Last Updated: August 6th, 2020
***Notices for the latest release changes are posted here. Email firstname.lastname@example.org or call 970-385-6560 for questions***
Navajo Reservoir – On August 4th, the daily average release rate from Navajo Dam was approximately 600 cfs while reservoir inflow was averaging approximately 331 cfs. The water surface elevation was 6054.43 feet above sea level. At this elevation the live storage is 1.28 maf (75 percent of live storage capacity) and the active storage is 0.617 maf (59 percent of active storage capacity). NIIP is diverting 774 cfs. The river flow measured at the Animas River at Farmington USGS gage was at 304 cfs. River flow at the San Juan River at Four Corners USGS gage was 735 cfs.
Releases from Navajo Dam are made for authorized purposes of the Navajo Unit and are pursuant to the Record of Decision for the Navajo Reservoir Operations.

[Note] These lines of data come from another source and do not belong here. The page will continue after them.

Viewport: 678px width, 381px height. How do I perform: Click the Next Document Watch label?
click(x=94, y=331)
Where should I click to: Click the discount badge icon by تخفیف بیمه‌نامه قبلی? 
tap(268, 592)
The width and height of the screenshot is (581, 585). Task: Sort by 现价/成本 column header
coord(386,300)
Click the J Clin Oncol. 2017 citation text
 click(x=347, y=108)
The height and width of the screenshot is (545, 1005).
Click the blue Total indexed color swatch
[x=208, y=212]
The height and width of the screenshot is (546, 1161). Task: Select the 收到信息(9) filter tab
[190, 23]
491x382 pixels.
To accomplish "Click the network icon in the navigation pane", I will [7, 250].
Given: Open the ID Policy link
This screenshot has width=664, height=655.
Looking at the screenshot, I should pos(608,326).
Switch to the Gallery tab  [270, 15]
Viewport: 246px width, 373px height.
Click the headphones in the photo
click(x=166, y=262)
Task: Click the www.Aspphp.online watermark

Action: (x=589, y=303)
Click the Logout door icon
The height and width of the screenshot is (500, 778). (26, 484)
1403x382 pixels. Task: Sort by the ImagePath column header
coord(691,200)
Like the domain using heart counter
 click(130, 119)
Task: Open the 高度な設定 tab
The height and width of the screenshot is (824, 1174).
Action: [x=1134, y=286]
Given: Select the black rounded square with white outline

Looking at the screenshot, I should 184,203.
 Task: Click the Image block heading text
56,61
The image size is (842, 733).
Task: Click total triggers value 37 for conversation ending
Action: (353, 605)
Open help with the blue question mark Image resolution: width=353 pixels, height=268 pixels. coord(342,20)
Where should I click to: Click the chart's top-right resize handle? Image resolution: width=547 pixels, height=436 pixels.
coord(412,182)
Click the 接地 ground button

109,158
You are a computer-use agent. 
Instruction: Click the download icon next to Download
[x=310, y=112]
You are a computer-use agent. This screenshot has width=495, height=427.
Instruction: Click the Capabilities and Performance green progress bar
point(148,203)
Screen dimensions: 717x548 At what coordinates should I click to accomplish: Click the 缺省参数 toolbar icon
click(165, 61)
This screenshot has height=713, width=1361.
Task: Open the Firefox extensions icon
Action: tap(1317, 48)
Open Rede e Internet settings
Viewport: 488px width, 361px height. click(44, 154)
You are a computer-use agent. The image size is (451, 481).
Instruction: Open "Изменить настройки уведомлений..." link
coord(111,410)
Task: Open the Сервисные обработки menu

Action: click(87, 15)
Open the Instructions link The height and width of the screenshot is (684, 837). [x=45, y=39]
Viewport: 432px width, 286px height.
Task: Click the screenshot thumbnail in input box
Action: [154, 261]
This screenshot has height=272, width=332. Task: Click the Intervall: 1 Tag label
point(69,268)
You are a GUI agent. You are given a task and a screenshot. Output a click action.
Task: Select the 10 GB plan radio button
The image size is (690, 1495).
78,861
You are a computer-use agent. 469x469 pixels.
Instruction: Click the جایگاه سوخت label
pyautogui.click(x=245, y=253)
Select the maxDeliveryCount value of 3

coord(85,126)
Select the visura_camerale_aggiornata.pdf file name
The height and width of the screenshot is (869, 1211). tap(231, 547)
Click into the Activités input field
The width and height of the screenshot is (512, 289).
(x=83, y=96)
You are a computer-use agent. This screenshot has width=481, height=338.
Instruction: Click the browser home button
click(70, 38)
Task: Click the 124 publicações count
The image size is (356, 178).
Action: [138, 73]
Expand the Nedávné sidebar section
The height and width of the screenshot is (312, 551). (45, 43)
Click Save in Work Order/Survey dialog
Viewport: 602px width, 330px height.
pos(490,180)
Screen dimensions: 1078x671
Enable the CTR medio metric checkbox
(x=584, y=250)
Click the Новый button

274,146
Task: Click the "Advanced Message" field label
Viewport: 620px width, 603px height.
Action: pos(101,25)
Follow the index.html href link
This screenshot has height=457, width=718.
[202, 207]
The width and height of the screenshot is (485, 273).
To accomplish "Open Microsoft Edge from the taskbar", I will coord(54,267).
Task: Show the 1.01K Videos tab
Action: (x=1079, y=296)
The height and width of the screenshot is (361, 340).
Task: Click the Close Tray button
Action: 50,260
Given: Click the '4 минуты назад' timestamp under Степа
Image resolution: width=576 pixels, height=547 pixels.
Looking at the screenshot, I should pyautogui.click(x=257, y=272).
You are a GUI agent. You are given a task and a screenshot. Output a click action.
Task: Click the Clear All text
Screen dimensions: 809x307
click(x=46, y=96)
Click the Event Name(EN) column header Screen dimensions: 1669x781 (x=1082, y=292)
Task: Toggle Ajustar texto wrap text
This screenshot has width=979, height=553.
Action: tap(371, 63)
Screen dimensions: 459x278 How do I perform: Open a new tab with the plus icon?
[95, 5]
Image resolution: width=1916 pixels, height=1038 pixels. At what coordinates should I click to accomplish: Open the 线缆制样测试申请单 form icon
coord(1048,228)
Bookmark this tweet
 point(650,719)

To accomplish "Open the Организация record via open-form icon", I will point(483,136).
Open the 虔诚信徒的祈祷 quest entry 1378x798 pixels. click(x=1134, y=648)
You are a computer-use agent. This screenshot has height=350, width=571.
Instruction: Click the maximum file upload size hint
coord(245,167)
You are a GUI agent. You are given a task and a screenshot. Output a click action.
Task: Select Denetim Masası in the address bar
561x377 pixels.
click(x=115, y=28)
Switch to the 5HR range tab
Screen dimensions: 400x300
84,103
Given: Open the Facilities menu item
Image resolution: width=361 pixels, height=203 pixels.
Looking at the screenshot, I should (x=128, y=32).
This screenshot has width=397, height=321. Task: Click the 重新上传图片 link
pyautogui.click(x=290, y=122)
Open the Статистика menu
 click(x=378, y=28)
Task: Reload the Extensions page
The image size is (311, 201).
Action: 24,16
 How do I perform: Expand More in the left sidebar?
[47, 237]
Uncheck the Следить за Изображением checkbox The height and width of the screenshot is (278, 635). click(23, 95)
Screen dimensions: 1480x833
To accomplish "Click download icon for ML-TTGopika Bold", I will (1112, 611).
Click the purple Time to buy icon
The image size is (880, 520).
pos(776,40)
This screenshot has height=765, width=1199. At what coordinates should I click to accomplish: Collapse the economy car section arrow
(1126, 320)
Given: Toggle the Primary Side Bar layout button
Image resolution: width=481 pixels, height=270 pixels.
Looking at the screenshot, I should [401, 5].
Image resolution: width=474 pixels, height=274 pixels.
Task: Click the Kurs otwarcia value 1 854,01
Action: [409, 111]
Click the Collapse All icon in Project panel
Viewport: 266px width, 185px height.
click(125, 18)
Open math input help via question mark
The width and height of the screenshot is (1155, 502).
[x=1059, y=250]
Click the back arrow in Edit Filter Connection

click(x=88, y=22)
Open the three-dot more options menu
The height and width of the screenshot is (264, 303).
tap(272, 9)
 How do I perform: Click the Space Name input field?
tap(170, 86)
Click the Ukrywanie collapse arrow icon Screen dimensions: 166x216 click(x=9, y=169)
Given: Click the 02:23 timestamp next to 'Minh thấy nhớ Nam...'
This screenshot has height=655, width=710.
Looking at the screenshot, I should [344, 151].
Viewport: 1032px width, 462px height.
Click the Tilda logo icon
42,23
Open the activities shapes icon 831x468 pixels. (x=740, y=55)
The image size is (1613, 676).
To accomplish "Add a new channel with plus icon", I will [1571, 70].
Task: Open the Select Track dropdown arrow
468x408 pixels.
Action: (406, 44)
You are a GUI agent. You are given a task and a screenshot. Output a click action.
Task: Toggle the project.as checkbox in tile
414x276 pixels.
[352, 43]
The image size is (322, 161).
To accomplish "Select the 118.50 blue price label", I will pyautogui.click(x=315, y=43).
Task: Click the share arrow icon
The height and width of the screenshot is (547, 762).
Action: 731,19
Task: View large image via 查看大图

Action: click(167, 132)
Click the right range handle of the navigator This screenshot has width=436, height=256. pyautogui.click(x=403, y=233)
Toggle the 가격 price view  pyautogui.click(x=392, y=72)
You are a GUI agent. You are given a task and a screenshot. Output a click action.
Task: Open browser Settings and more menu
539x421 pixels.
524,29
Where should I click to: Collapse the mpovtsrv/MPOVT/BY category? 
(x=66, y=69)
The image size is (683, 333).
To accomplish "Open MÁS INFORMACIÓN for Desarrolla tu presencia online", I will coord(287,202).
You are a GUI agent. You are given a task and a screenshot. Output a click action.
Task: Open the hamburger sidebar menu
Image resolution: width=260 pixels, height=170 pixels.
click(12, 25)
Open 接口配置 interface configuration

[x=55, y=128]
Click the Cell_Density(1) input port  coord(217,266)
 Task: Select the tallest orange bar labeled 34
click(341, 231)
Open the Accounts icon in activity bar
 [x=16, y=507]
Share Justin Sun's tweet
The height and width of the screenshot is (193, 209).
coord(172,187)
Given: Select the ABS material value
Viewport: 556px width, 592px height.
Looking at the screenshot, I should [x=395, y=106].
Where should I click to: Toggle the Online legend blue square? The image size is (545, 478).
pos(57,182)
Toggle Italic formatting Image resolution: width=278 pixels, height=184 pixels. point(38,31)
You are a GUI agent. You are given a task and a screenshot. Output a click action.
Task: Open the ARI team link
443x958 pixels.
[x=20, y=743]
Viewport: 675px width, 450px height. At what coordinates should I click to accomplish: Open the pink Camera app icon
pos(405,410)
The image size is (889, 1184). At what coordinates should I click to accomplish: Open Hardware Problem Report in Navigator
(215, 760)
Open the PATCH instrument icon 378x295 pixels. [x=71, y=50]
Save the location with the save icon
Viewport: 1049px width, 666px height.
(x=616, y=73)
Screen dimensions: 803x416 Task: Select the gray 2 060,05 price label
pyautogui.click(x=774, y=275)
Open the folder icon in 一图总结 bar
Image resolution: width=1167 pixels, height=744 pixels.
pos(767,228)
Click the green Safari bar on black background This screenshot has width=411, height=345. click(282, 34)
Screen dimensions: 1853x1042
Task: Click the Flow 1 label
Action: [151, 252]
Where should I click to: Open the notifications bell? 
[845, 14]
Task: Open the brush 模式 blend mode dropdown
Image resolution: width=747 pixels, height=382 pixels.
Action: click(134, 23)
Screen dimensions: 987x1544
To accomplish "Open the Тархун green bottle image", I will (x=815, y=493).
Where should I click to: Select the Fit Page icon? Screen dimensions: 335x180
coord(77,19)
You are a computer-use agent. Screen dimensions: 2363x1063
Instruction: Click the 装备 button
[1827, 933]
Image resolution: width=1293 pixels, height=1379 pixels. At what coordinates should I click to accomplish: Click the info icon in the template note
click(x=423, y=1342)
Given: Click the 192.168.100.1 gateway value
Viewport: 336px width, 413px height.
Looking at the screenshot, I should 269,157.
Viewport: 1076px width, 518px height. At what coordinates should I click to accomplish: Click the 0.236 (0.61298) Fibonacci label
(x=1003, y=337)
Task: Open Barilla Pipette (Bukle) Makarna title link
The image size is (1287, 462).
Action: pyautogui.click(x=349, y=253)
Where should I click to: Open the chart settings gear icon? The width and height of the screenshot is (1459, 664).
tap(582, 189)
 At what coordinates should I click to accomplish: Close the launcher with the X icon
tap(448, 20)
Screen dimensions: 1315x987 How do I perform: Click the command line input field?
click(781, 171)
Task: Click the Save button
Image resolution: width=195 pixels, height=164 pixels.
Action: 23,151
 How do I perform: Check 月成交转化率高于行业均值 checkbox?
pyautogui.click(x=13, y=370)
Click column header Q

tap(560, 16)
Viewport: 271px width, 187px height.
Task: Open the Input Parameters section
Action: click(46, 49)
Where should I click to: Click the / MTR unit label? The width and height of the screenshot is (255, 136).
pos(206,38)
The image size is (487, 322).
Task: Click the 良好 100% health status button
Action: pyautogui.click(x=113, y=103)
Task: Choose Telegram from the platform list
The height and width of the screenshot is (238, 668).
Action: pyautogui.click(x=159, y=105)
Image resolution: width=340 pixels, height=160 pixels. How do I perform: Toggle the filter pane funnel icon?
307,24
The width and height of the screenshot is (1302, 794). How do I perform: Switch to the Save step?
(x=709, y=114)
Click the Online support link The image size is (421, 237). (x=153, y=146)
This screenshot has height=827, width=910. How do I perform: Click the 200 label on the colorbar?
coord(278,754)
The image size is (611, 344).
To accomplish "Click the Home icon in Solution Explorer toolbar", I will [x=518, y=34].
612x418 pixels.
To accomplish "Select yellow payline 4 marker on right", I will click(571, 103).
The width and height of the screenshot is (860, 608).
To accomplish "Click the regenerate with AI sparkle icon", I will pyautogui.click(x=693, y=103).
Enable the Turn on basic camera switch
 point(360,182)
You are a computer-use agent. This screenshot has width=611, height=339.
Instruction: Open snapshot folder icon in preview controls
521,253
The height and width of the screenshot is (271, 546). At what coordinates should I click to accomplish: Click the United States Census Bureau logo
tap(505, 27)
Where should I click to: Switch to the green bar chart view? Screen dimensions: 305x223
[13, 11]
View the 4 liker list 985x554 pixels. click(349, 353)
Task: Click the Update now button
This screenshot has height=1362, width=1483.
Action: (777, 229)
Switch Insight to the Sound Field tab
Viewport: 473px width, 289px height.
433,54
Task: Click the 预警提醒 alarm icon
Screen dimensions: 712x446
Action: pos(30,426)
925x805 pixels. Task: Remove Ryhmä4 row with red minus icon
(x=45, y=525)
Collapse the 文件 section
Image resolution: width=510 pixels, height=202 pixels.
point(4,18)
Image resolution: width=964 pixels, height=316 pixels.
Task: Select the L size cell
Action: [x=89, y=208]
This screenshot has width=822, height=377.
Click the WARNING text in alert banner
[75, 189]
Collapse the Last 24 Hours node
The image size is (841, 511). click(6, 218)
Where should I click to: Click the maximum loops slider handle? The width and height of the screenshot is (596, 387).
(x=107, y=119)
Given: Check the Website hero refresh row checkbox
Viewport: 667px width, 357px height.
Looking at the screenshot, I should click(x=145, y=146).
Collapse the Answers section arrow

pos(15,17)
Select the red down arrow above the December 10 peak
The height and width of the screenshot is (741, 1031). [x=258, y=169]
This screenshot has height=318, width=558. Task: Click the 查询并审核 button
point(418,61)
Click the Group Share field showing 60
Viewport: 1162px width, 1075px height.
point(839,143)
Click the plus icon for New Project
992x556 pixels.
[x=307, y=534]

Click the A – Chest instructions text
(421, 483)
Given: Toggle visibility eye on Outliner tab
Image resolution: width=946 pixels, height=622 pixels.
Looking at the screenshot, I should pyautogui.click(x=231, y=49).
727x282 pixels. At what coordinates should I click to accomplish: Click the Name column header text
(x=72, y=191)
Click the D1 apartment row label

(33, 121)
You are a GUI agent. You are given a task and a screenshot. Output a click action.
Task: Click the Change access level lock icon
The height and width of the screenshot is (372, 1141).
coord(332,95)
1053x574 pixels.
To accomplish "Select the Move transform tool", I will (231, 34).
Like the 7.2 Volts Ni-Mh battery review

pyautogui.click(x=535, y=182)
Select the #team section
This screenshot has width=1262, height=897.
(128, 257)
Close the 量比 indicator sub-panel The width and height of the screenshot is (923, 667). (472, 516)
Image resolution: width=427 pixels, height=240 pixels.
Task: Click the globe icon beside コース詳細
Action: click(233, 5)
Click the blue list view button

Preliminary modified-unregulated inflow into Navajo (inflow adjusted for upstream change in storage, reservoir evaporation and exportation from the basin) in July was 3 kaf (6 percent of average for the month). Final April - July modified unregulated inflow into Navajo Reservoir was 347,581 acre-ft (47% of average).
The most probable inflow forecast for August is 8,000 acre-ft (18% of average), for September is 17,000 acre-ft (39% of average), and for October is 29,000 af (62% of average).
Releases for the fall and winter will be made to target the San Juan River Recovery Implementation Program's recommended downstream baseflow range of 500 cfs to 1000 cfs through the critical habitat reach of the San Juan River (Farmington, NM to Lake Powell). Current modeling shows the release will most likely vary between 500 and 900 cfs to accomplish this for the remainder of summer.
Reclamation conducts Public Operations Meetings three times per year to gather input for determining upcoming operations for Navajo Reservoir. Input from individuals, organizations, and agencies along with other factors such as weather, water rights, endangered species requirements, flood control, hydro power, recreation, fish and wildlife management, and reservoir levels, will be considered in the development of these reservoir operation plans. In addition, the meetings are used to coordinate activities and exchange information among agencies, water users, and other interested parties concerning the San Juan River and Navajo Reservoir. In lieu of an in-person meeting, the August edition will be sent out in report form.